Input data —
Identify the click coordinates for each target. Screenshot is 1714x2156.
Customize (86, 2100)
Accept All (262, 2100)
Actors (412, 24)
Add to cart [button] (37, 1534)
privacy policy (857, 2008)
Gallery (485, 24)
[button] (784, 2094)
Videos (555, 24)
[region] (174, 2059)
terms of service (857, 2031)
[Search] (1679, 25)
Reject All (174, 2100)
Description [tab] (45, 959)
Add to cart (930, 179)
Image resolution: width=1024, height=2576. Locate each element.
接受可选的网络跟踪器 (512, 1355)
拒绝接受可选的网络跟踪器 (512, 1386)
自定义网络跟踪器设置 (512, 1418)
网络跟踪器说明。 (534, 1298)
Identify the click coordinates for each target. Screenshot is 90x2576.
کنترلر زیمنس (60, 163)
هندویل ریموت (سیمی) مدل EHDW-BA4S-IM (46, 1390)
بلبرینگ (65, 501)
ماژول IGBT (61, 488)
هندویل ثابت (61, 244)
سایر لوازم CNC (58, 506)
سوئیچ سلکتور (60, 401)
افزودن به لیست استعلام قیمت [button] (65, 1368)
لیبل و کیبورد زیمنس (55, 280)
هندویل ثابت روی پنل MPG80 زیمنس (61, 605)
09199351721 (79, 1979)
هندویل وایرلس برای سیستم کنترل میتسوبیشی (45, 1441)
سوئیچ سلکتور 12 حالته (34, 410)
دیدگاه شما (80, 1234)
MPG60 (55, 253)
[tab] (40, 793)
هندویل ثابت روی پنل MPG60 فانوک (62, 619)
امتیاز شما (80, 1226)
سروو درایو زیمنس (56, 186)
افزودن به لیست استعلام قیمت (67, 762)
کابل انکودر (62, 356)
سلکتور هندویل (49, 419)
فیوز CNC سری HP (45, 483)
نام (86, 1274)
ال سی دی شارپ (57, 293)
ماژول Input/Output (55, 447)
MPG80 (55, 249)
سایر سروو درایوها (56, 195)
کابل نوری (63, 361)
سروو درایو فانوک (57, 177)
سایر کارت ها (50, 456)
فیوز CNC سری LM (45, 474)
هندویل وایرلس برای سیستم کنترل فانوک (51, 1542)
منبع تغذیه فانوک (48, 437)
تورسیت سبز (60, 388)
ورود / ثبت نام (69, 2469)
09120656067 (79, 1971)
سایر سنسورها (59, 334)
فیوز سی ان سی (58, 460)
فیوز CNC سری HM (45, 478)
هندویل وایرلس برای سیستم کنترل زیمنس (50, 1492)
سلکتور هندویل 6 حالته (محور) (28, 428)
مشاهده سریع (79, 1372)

Work request — Beginning at the line that holds "کابل انکودر (62, 356)", reproduce each line of the records above down to and including the last one.

The completed task —
کابل انکودر (62, 356)
سلکتور هندویل (49, 419)
فیوز CNC سری HP (45, 483)
نام (86, 1274)
ال سی دی شارپ (57, 293)
ماژول Input/Output (55, 447)
MPG80 (55, 249)
سایر سروو درایوها (56, 195)
کابل نوری (63, 361)
سروو درایو فانوک (57, 177)
سایر کارت ها (50, 456)
فیوز CNC سری LM (45, 474)
هندویل وایرلس برای سیستم کنترل فانوک (51, 1542)
منبع تغذیه فانوک (48, 437)
تورسیت سبز (60, 388)
ورود / ثبت نام (69, 2469)
09120656067 (79, 1971)
سایر سنسورها (59, 334)
فیوز سی ان سی (58, 460)
فیوز CNC سری HM (45, 478)
هندویل وایرلس برای سیستم کنترل زیمنس (50, 1492)
سلکتور هندویل 6 حالته (محور) (28, 428)
مشاهده سریع (79, 1372)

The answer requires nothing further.